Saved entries
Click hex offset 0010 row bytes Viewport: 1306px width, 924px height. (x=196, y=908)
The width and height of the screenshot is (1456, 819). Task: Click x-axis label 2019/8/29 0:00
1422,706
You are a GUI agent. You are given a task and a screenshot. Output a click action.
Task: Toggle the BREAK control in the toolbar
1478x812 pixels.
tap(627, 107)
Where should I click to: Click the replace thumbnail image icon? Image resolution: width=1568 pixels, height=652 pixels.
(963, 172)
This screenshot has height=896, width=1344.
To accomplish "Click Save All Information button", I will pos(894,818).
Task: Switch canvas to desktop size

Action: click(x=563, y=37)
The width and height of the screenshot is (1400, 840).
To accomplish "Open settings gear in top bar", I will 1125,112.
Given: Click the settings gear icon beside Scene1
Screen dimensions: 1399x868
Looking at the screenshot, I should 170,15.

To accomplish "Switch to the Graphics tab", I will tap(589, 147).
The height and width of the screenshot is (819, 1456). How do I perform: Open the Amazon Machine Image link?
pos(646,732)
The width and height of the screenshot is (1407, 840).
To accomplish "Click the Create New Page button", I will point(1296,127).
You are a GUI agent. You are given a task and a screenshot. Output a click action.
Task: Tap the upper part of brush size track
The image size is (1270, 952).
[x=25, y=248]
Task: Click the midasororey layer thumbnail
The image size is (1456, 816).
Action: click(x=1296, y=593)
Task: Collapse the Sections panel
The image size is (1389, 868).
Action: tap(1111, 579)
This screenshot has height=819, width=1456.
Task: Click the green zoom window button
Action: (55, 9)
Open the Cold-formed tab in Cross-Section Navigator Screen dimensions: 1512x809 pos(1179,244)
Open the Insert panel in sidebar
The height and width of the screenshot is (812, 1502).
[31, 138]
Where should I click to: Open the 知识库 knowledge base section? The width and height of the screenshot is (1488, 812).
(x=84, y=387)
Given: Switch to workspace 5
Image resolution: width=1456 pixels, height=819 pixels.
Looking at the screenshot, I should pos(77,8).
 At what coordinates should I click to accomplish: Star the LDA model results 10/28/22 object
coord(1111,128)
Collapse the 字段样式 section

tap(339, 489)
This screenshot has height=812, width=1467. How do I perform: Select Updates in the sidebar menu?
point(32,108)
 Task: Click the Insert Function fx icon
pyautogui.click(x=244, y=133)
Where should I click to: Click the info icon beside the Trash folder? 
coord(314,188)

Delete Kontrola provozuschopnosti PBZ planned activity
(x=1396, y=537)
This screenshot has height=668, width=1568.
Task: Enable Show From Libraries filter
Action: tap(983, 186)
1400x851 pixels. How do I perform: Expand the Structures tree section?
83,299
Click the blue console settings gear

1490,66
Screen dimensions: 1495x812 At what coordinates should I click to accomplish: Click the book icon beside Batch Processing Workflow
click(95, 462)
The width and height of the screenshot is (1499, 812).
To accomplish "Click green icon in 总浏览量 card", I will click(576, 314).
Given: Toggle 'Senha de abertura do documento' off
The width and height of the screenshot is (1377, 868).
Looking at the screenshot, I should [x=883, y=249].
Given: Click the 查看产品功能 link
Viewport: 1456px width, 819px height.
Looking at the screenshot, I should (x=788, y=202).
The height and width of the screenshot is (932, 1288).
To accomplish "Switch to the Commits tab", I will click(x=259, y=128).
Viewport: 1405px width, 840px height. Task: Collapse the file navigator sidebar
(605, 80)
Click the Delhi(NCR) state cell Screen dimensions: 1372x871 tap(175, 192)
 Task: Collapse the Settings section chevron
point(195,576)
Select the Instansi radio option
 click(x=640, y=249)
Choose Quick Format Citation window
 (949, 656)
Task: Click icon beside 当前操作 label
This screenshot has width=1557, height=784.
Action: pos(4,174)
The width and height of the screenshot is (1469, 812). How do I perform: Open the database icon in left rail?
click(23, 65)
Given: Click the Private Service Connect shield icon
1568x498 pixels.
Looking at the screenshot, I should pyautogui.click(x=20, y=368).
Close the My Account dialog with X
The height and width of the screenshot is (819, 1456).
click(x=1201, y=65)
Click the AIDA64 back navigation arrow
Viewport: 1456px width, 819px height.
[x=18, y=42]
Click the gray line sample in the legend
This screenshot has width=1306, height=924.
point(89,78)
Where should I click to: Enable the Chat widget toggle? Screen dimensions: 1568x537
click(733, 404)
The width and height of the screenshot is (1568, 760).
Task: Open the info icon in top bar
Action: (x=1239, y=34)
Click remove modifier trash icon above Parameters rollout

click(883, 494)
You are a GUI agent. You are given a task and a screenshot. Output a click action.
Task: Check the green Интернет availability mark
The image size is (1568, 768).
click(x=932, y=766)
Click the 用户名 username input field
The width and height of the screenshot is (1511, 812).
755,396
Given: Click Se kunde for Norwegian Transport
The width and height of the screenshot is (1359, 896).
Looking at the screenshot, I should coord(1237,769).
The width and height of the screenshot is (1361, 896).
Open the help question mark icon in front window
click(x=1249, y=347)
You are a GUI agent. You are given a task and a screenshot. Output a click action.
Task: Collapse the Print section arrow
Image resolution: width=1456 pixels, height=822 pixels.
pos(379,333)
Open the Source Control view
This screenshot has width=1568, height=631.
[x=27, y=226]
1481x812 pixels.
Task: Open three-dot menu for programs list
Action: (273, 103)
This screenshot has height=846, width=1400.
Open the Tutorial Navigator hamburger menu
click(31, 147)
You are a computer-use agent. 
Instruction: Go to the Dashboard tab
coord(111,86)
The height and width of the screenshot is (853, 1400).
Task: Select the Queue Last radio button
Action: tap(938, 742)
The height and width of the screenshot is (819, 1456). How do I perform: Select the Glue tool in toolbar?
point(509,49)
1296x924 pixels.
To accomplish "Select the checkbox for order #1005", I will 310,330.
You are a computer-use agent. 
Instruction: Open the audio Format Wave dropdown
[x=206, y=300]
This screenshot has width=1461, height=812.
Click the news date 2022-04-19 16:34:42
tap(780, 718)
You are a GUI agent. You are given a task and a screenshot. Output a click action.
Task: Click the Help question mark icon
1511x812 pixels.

= YOUR TASK =
Your task is to reproduce all the records above exactly as they appear.

= RESPONSE =
Click hex offset 0010 row bytes Viewport: 1306px width, 924px height. (x=196, y=908)
The width and height of the screenshot is (1456, 819). Task: Click x-axis label 2019/8/29 0:00
1422,706
You are a GUI agent. You are given a task and a screenshot. Output a click action.
Task: Toggle the BREAK control in the toolbar
1478x812 pixels.
tap(627, 107)
Where should I click to: Click the replace thumbnail image icon? Image resolution: width=1568 pixels, height=652 pixels.
(963, 172)
This screenshot has height=896, width=1344.
To accomplish "Click Save All Information button", I will pos(894,818).
Task: Switch canvas to desktop size

Action: click(x=563, y=37)
The width and height of the screenshot is (1400, 840).
To accomplish "Open settings gear in top bar", I will 1125,112.
Given: Click the settings gear icon beside Scene1
Screen dimensions: 1399x868
Looking at the screenshot, I should 170,15.

To accomplish "Switch to the Graphics tab", I will tap(589, 147).
The height and width of the screenshot is (819, 1456). How do I perform: Open the Amazon Machine Image link?
pos(646,732)
The width and height of the screenshot is (1407, 840).
To accomplish "Click the Create New Page button", I will point(1296,127).
You are a GUI agent. You are given a task and a screenshot. Output a click action.
Task: Tap the upper part of brush size track
The image size is (1270, 952).
[x=25, y=248]
Task: Click the midasororey layer thumbnail
The image size is (1456, 816).
Action: click(x=1296, y=593)
Task: Collapse the Sections panel
The image size is (1389, 868).
Action: tap(1111, 579)
This screenshot has height=819, width=1456.
Task: Click the green zoom window button
Action: (55, 9)
Open the Cold-formed tab in Cross-Section Navigator Screen dimensions: 1512x809 pos(1179,244)
Open the Insert panel in sidebar
The height and width of the screenshot is (812, 1502).
[31, 138]
Where should I click to: Open the 知识库 knowledge base section? The width and height of the screenshot is (1488, 812).
(x=84, y=387)
Given: Switch to workspace 5
Image resolution: width=1456 pixels, height=819 pixels.
Looking at the screenshot, I should pos(77,8).
 At what coordinates should I click to accomplish: Star the LDA model results 10/28/22 object
coord(1111,128)
Collapse the 字段样式 section

tap(339, 489)
This screenshot has height=812, width=1467. How do I perform: Select Updates in the sidebar menu?
point(32,108)
 Task: Click the Insert Function fx icon
pyautogui.click(x=244, y=133)
Where should I click to: Click the info icon beside the Trash folder? 
coord(314,188)

Delete Kontrola provozuschopnosti PBZ planned activity
(x=1396, y=537)
This screenshot has height=668, width=1568.
Task: Enable Show From Libraries filter
Action: tap(983, 186)
1400x851 pixels. How do I perform: Expand the Structures tree section?
83,299
Click the blue console settings gear

1490,66
Screen dimensions: 1495x812 At what coordinates should I click to accomplish: Click the book icon beside Batch Processing Workflow
click(95, 462)
The width and height of the screenshot is (1499, 812).
To accomplish "Click green icon in 总浏览量 card", I will click(576, 314).
Given: Toggle 'Senha de abertura do documento' off
The width and height of the screenshot is (1377, 868).
Looking at the screenshot, I should [x=883, y=249].
Given: Click the 查看产品功能 link
Viewport: 1456px width, 819px height.
Looking at the screenshot, I should (x=788, y=202).
The height and width of the screenshot is (932, 1288).
To accomplish "Switch to the Commits tab", I will click(x=259, y=128).
Viewport: 1405px width, 840px height. Task: Collapse the file navigator sidebar
(605, 80)
Click the Delhi(NCR) state cell Screen dimensions: 1372x871 tap(175, 192)
 Task: Collapse the Settings section chevron
point(195,576)
Select the Instansi radio option
 click(x=640, y=249)
Choose Quick Format Citation window
 (949, 656)
Task: Click icon beside 当前操作 label
This screenshot has width=1557, height=784.
Action: pos(4,174)
The width and height of the screenshot is (1469, 812). How do I perform: Open the database icon in left rail?
click(23, 65)
Given: Click the Private Service Connect shield icon
1568x498 pixels.
Looking at the screenshot, I should pyautogui.click(x=20, y=368).
Close the My Account dialog with X
The height and width of the screenshot is (819, 1456).
click(x=1201, y=65)
Click the AIDA64 back navigation arrow
Viewport: 1456px width, 819px height.
[x=18, y=42]
Click the gray line sample in the legend
This screenshot has width=1306, height=924.
point(89,78)
Where should I click to: Enable the Chat widget toggle? Screen dimensions: 1568x537
click(733, 404)
The width and height of the screenshot is (1568, 760).
Task: Open the info icon in top bar
Action: (x=1239, y=34)
Click remove modifier trash icon above Parameters rollout

click(883, 494)
You are a GUI agent. You are given a task and a screenshot. Output a click action.
Task: Check the green Интернет availability mark
The image size is (1568, 768).
click(x=932, y=766)
Click the 用户名 username input field
The width and height of the screenshot is (1511, 812).
755,396
Given: Click Se kunde for Norwegian Transport
The width and height of the screenshot is (1359, 896).
Looking at the screenshot, I should coord(1237,769).
The width and height of the screenshot is (1361, 896).
Open the help question mark icon in front window
click(x=1249, y=347)
You are a GUI agent. You are given a task and a screenshot. Output a click action.
Task: Collapse the Print section arrow
Image resolution: width=1456 pixels, height=822 pixels.
pos(379,333)
Open the Source Control view
This screenshot has width=1568, height=631.
[x=27, y=226]
1481x812 pixels.
Task: Open three-dot menu for programs list
Action: (273, 103)
This screenshot has height=846, width=1400.
Open the Tutorial Navigator hamburger menu
click(31, 147)
You are a computer-use agent. 
Instruction: Go to the Dashboard tab
coord(111,86)
The height and width of the screenshot is (853, 1400).
Task: Select the Queue Last radio button
Action: tap(938, 742)
The height and width of the screenshot is (819, 1456). How do I perform: Select the Glue tool in toolbar?
point(509,49)
1296x924 pixels.
To accomplish "Select the checkbox for order #1005", I will 310,330.
You are a computer-use agent. 
Instruction: Open the audio Format Wave dropdown
[x=206, y=300]
This screenshot has width=1461, height=812.
Click the news date 2022-04-19 16:34:42
tap(780, 718)
You are a GUI agent. You are given a task and a screenshot. Output a click action.
Task: Click the Help question mark icon
1511x812 pixels.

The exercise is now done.